Document extract
═══
You are right, but until we fix all pre-existing apps to do things like gracefully recovering from the absence of their critical resources (like DB) on start (which is a Great Thing™ but unfortunately seldom supported by frameworks), we should use fig start to start individual container in a certain order, with delays, instead of fig up.

I can see a shell script coming to control fig to control docker :wink:

anentropic commented 9 years ago

I am ok with this not being built in to fig but some advice on best practice for waiting on readiness would be good

I saw in some code linked from an earlier comment this was done:

while ! exec 6<>/dev/tcp/${MONGO_1_PORT_27017_TCP_ADDR}/${MONGO_1_PORT_27017_TCP_PORT}; do
    echo "$(date) - still trying to connect to mongo at ${TESTING_MONGO_URL}"
    sleep 1
done

In my case there is no /dev/tcp path though, maybe it's a different linux distro(?) - I'm on Ubuntu

I found instead this method which seems to work ok:

until nc -z postgres 5432; do
    echo "$(date) - waiting for postgres..."
═══
Data in this exercise
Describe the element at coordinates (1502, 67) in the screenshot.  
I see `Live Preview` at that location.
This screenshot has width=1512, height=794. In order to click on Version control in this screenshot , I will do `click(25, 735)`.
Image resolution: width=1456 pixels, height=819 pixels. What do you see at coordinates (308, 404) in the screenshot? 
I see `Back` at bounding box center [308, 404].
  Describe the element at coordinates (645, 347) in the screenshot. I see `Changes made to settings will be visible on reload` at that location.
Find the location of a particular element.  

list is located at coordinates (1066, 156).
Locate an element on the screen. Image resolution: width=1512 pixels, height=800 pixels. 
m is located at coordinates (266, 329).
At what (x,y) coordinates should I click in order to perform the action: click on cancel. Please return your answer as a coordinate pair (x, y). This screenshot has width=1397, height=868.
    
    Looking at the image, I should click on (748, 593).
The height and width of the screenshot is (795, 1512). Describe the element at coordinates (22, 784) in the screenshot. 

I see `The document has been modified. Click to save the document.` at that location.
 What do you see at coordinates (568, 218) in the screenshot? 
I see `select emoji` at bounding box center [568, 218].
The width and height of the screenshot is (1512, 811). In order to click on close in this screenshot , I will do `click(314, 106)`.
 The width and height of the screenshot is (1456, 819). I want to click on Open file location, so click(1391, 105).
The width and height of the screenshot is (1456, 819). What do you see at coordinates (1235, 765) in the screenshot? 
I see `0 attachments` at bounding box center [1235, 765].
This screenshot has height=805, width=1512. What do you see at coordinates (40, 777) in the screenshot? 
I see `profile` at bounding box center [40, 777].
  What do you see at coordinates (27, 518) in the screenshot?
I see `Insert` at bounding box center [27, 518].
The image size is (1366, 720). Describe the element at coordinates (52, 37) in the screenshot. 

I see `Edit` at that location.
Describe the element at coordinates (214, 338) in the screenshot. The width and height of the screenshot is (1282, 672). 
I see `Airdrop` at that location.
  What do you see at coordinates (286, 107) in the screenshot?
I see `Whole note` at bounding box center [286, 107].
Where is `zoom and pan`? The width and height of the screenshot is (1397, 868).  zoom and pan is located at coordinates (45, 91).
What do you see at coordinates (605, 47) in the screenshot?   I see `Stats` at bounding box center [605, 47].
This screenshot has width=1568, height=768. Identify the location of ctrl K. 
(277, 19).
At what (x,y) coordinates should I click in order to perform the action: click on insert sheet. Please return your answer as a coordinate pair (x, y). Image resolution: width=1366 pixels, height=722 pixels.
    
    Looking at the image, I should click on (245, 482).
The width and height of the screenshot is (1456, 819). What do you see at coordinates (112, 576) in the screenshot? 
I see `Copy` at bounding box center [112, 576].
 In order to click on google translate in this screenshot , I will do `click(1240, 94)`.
═══
Exercise set
(A) In the forum thread, which Linux distribution does the commenter who has no /dev/tcp path say they are on?
(B) Copy the records word for word, beginning at their first line and stopping after the line that contains "This screenshot has width=1512, height=794.".

Answers below
(A) Ubuntu

(B)
Describe the element at coordinates (1502, 67) in the screenshot.  
I see `Live Preview` at that location.
This screenshot has width=1512, height=794. In order to click on Version control in this screenshot , I will do `click(25, 735)`.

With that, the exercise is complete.